Die Debatte dürfte noch an zusätzlicher Dynamik gewinnen, sind es gerade die Landesverbände aus Brandenburg oder Mecklenburg-Vorpommern, die mit der Entscheidung hadern. Und in Sachsen-Anhalt stehen im kommenden Jahr wiederum wegweisende Wahlen an, will Ulrich Sigmund der erste „blaue“ Ministerpräsident werden. Inwieweit es in diesem Kontext sinnvoll und zielführend ist, mit einer Maximalforderung auf Bundesebene vorzustoßen, scheint einigermaßen ungewiss. Zwar setzt er sich selbst für eine neue Implementierung der Wehrpflicht ein, möchte sich dabei aber strikt vom „Aggressionskurs“ des Kanzlers unterscheiden. Es sei nicht beabsichtigt, „Konflikte zu schüren“. Der Vorsitzende in Dresden, Jörg Urban, hatte darüber hinaus in den Raum geworfen: „Wer möchte es schon einer vielleicht korrupten, vielleicht unfähigen Regierung überlassen, ob er in den Schützengraben muss?“. Schlussendlich muss man im Zweifel damit rechnen, gerade bei Erstwählern an Zustimmung und Vertrauen zu verlieren, stellt sich bislang das BSW in dieser Angelegenheit als mögliche Ausweichoption dar. Zwar ist das Grundsatzprogramm eindeutig, welches bereits seit 2016 formuliert, dass man frühere Verhältnisse „reaktivieren“ wolle. Doch die Weltlage hat sich seitdem verändert, die Belastung für den Nachwuchs ist gestiegen.

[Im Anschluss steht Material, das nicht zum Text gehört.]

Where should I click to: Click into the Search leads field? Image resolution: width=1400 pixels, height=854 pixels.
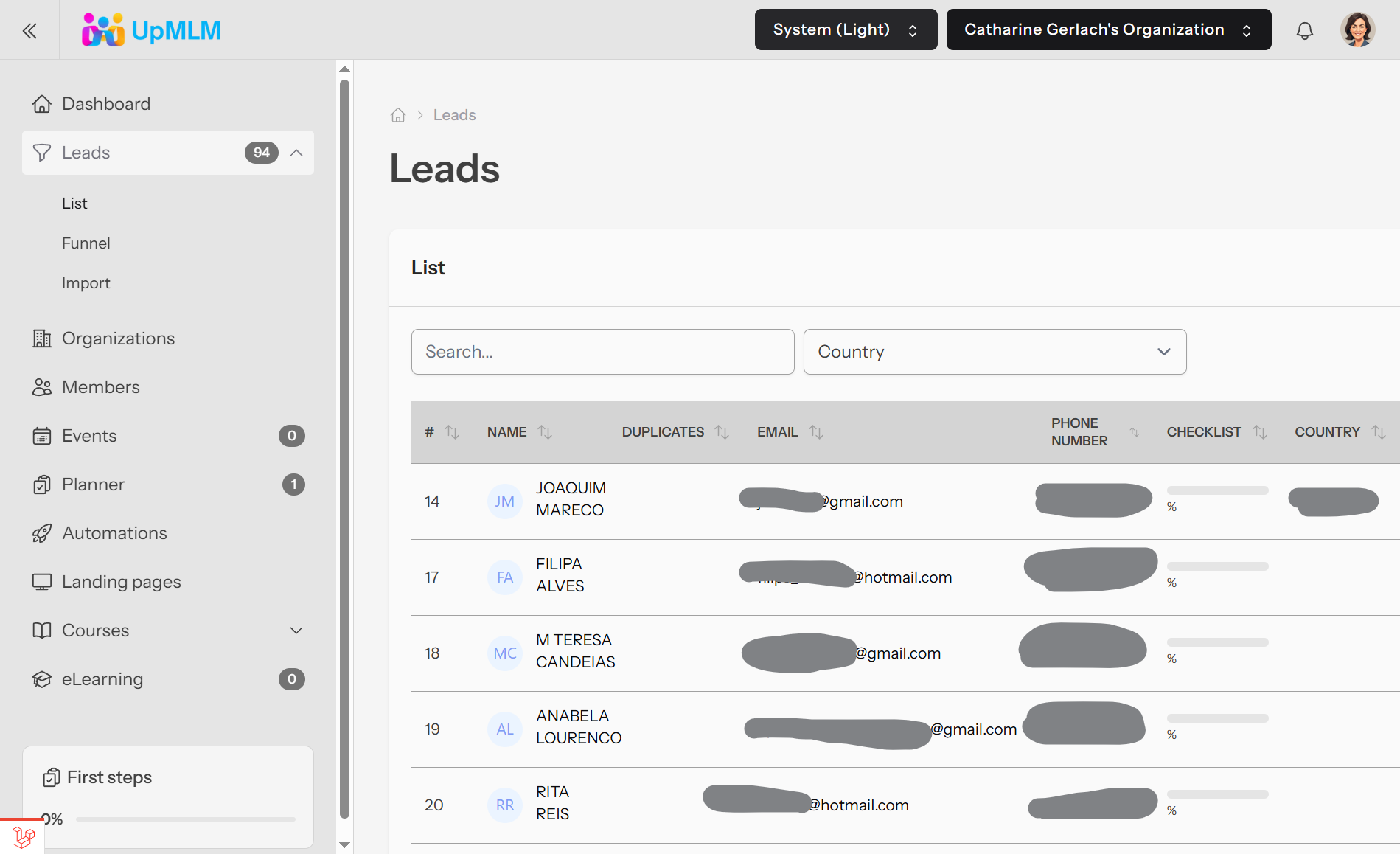coord(602,352)
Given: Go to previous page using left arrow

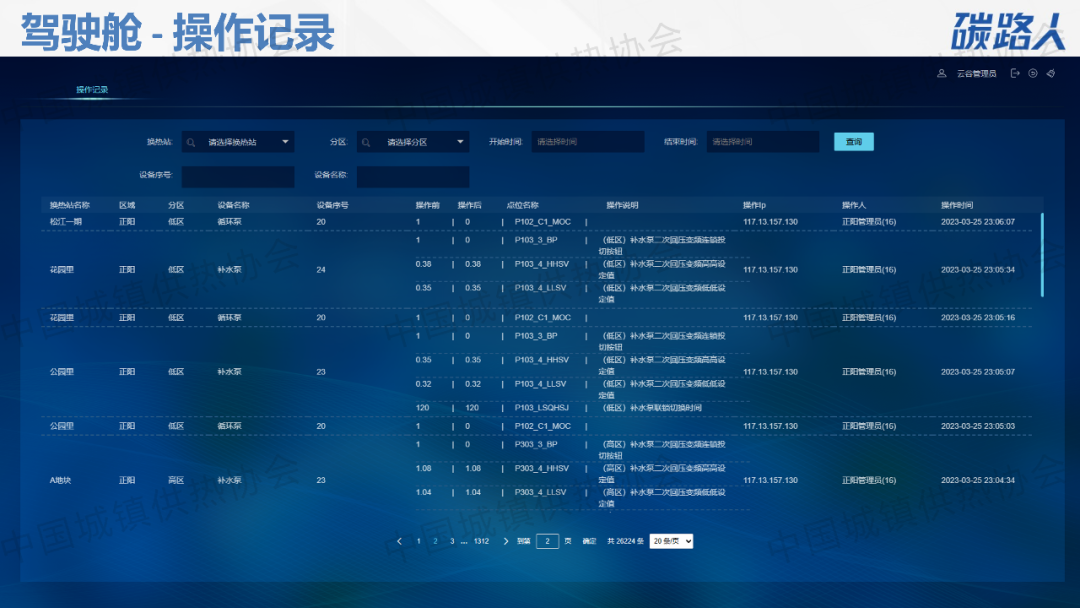Looking at the screenshot, I should click(x=400, y=541).
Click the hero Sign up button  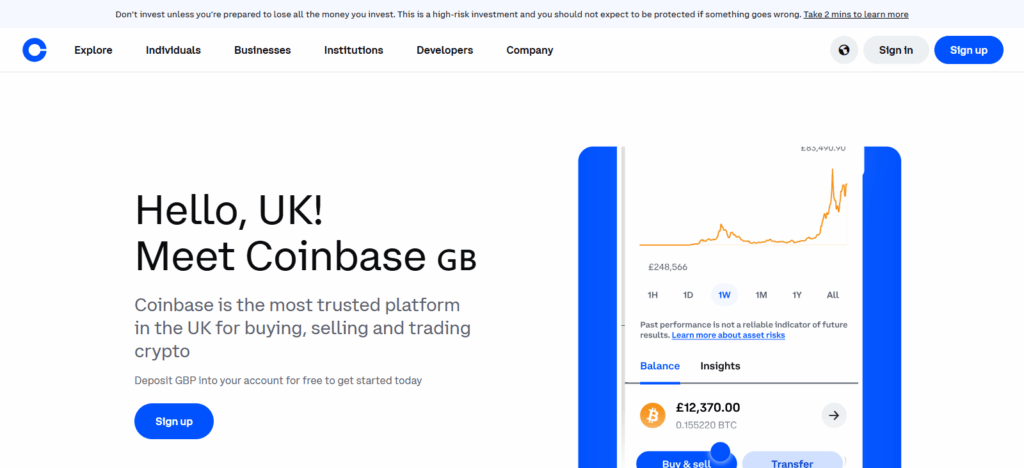click(174, 421)
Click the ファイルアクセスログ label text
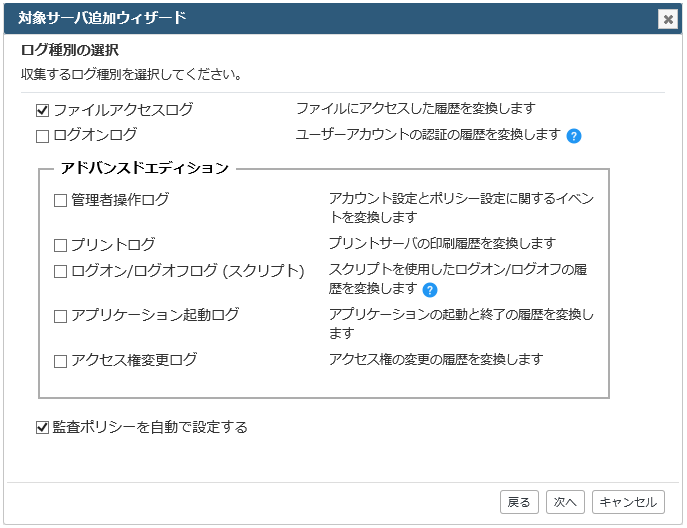The image size is (687, 528). coord(123,110)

Die Krux der gesamten Debatte: Darf eine Friedenspartei zu den Waffen rufen?

Zwar sollen 72 % der Basis für den Kurs um die Bundestagsmitglieder votiert haben. Dennoch geht vielen Sympathisanten und Anhängern die Debatte zu weit. So hatte der genannte Lucassen auch die Verpflichtung von Frauen und eine Forderung nach Atombomben für Deutschland in den Raum geworfen, um daraufhin Wut und Beschimpfung auf Twitter zu erfahren. Die scharfe und hitzig geführte Auseinandersetzung kollidiert mit der grundsätzlichen Abwägung darüber, inwieweit man den Souverän zu einer bedingungslosen Liebe und Abschirmung des Vaterlandes zwingen kann. Wie sehr sollen Nationalstolz und Heimatverbundenheit von oben diktiert werden, will man doch eher als Diplomat denn Teil einer westlichen Allianz auftreten, die sich schon allzu oft auf eine „Koalition der Willigen“ eingelassen und bei internationalen Konflikten ohne erkennbare Interessen interveniert hat. Eine deutlich bessere Personalaufstellung der Bundeswehr könnte die momentan Verantwortlichen reizen – und die Mächtigen der CDU sogar dazu zu bewegen, sich beispielsweise noch stärker in der Ukraine oder anderen Brandherden im Nahen Osten einzumischen. Insofern erweist sich die Erörterung der dringlichen wie komplexen Gemengelage als herausfordernd und folgenreich. Denn man wird irgendjemandem auf die Füße treten müssen.